FOREMAN: Now, wait a minute, let me finish. Because if we entertain an indictment, even have one presented to us, before anything is ever decided about this amytal situation, I think we at least owe him a response to our request saying that based on what we now know, we don't feel like the amytal interview is as pertinent as we did. And that we're not going to press the issue and that having the benefit of a personal taped interview the grand jury does not have any questions of Dr. Sadoff and are satisfied after having his conclusion played before us, that we are satisfied with the evidence he wants to give us and we will just terminate that situation right here. I think that is at least some courtesy to his attorneys, because we stirred up this mess, now we can cut the flame out -- you know -- or keep it burning under the pot.
MR. STROUD: I think more than a courtesy, that it would be good for the record.
JUROR: I think that is beautiful idea.
JUROR: Wouldn't it be better to call him?
FOREMAN: I think we should have something we could enter into the record in response to that which has been entered as evidence. Would you like to have the attorneys draft a letter for the grand jury with those comments in there on their official stationary and so forth?
JUROR: I'd like it known that when I asked him that I wasn't aware. I really didn't know.
FOREMAN: Right, you have since had an education about it from Dr. Sadoff about what the results might be.
Whereupon, the following letter was drafted and written to Mr. Bernard L. Segal, Attorney for Jeffrey MacDonald:
This is to acknowledge your telegram dated January 23, 1975, received by me on behalf of the grand jury today.
Today the grand jury heard for the record a taped interview of Dr. Robert Sadoff, which took place at his home in Philadelphia, Pennsylvania on Wednesday, January 22, 1975, in which he was asked questions by Mr. Woerheide and Mr. Stroud, attorneys on behalf of the United States Government. In addition to the tape interview, the grand jury received into evidence and considered a memorandum prepared by Dr. Sadoff of his interview with Dr. Jeffrey MacDonald April 21, 1970.
After considering all of this evidence, it was the feeling of the grand jury that there was no additional questions needed to be asked of Dr. Sadoff and therefore it would not be necessary for him to make a personal appearance before the grand jury.
In regards to the sodium amytal test initially requested by one of the Grand Jurors, it is the considered opinion of the grand jury after hearing the taped interview of Dr. Sadoff that a sodium amytal test would not be of any practical benefit to the grand jury at this time.

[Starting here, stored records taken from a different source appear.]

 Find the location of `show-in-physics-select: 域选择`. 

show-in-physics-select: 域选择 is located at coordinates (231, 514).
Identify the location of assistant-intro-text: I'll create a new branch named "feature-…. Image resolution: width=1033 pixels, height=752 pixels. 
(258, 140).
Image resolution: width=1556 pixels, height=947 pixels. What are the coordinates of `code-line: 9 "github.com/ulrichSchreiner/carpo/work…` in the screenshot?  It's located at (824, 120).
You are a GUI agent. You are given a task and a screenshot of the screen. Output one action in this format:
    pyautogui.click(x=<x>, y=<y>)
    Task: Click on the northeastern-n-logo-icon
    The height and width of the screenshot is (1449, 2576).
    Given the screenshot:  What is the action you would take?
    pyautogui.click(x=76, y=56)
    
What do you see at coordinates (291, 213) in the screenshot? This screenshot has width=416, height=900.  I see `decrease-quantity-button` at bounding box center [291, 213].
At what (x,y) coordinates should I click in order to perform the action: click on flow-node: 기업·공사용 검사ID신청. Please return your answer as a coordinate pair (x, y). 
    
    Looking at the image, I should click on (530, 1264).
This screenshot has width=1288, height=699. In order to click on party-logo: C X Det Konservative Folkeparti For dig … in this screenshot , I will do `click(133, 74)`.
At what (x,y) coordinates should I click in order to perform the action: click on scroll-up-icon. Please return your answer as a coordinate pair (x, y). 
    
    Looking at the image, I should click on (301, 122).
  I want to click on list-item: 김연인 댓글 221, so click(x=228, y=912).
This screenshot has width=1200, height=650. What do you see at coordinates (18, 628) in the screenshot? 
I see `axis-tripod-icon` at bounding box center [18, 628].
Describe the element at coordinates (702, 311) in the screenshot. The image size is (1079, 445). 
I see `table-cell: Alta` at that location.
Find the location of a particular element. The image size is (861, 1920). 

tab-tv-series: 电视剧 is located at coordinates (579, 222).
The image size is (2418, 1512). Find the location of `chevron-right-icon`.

It is also the personal feeling of the Grand Juror who raised the question about the sodium amytal test that she would not have raised the question had she had the knowledge at the time concerning the sodium amytal test that she now has.
Therefore, the grand jury is proceeding to deliberation in this case.
Sincerely Yours,
Samuel F. Epperson
Foreman of the United States Grand Jury Sitting in Raleigh, North Carolina
Whereupon, the United States Grand Jury Investigation in the matter of the deaths of Colette MacDonald, Kimberly MacDonald and Kristen MacDonald was concluded insofar as the recorded portion of the investigation was concerned. The grand jury then proceeded to deliberation in the matter.